[Tareas del ejercicio]:
1. Según el fragmento, ¿en qué parque se hacía la caminata diaria?
2. Vuelve a escribir sin cambios el pasaje del fragmento que comienza en las palabras "Yo hacía mi" y termina después de "marzo de 2020.".

[Fragmento]:
Yo hacía mi caminata diaria bailada. Con vincha y anteojos de sol, que se me empañaban cada dos por tres, para pasar desapercibida, pero ya no se podía. Éramos demasiados. Éramos un ejercito de almas en el Parque Saavedra deseando al unicornio azul que habíamos perdido en marzo de 2020. 


Y una señora mayor aún mas rebelde y libre que yo un día me hizo señas para que bajara el volumen al taco de mi música. Interrumpió mi encuentro con Jackson, cuya playlist sonaba ya de regreso al auto. Me detuve, me saqué los auriculares de las orejas, y a distancia y por lenguaje gestual, también me habló.

- ¡Te felicito! - me dijo. ¿Te puedo preguntar qué música escuchás?

Y yo me reí detrás de mi barbijo gris y le contesté con esa naturalidad irreverente para con la gente que me nació en pandemia.

 - Si que puede. Eso se puede todavía... ¡Qué no escucho, Señora Mía! Yo nací en los 80... ¡Escucho música! La mejor que jamás haya sido creada.

[Datos disponibles]:
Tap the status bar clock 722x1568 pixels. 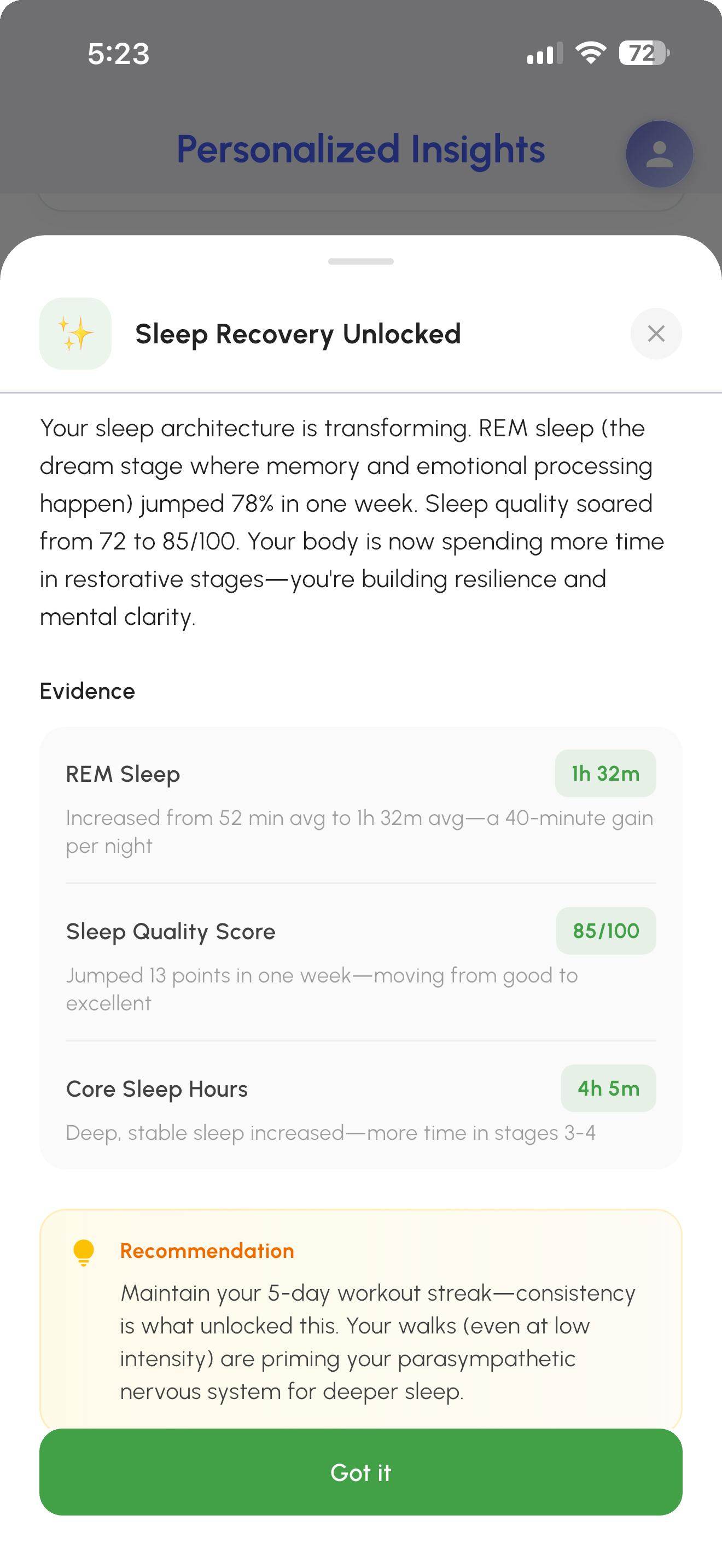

[Soluciones]:
1. En el Parque Saavedra.

2.
Yo hacía mi caminata diaria bailada. Con vincha y anteojos de sol, que se me empañaban cada dos por tres, para pasar desapercibida, pero ya no se podía. Éramos demasiados. Éramos un ejercito de almas en el Parque Saavedra deseando al unicornio azul que habíamos perdido en marzo de 2020.